Gore Warns About Global Warming In Class Day Address to Graduates
Keeping with the lighthearted atmosphere of Class Day, the part of Princeton University’s Commencement exercises planned by graduating seniors, former Vice President Al Gore cracked a few jokes before getting down to the serious business of climate change during his speech to the class on Monday morning.
“I was once voted the funniest man on C-Span,” joked Mr. Gore, who has often been criticized for his stern demeanor. Telling graduates he sympathizes with them about grade deflation at Princeton University, he said, “Heck, I won the presidential election and I got second place.”
But Mr. Gore, whom the students selected as their keynote speaker, soon switched focus to environmental activism, the issue he has championed since losing that election in 2000. He praised the announcement by the Obama administration on Monday that the federal government will propose regulations cutting carbon pollution from power plants by 30 percent from 2005 levels by 2030.
“But today, something else happened that has not been as noticed,” he added. “We as a human civilization have put another 98 million tons of globe-warming pollution into the atmosphere surrounding our planet, as if it is an open sewer. That pollution is trapping a lot of heat, as much in 24 hours as would be released by 400,000 Hiroshima-class atomic bombs every day. It is raising temperatures, giving the earth a fever, and putting more water vapor into the air.”
Citing severe droughts in California, Mr. Gore said special interest groups are confusing people by spreading misinformation. He described the power plant industry as “doing exactly what the tobacco industry did 40 years ago,” hiring actors to assure the public that cigarette smoking was not hazardous to health.
But the good news, he said, is that in 79 countries, the cost of solar electricity is equal to or less than the cost from other sources. “This is truly a revolution in the making,” he said. “This revolution is unstoppable. But we are in a race, and we need to accelerate the pace. I want to urge you to be a part of that race.”
Mr. Gore recommended that the University not invest in stocks for carbon-intensive companies. He compared the changing of attitudes toward environmental issues with changes he saw in his youth in thoughts about racism. “We’re winning that conversation,” he said. “But we’ve got a ways to go. We’ve got everything we need. The will to act is itself a renewable resource.”

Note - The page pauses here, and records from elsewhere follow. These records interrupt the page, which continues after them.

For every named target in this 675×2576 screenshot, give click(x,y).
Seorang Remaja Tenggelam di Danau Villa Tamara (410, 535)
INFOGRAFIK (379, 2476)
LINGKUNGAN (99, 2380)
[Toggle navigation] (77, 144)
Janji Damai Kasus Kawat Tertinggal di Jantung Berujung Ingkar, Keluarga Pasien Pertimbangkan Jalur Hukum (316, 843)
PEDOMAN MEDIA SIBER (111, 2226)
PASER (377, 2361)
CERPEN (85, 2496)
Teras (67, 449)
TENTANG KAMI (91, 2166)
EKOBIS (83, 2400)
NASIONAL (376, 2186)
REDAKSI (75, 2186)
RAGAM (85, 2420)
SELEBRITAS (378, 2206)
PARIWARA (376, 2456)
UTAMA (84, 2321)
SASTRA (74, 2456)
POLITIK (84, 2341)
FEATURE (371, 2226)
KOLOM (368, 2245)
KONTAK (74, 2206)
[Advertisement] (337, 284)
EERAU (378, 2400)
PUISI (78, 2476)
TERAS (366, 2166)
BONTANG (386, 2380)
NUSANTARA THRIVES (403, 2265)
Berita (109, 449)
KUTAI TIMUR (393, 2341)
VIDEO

Urging students to be pro-active, he said those who attend the University in future decades will look back on the current era and ask one of two questions. “If they are struggling with the kinds of horrific consequences scientists have been warning about, they will ask, ‘What were you thinking? Why didn’t you act?’”
But if changes have been made to create “a low carbon world,” he continued, people will look back and ask, “How did you shake off the lethargy and find the moral courage to rise up and make the changes that were so essential?”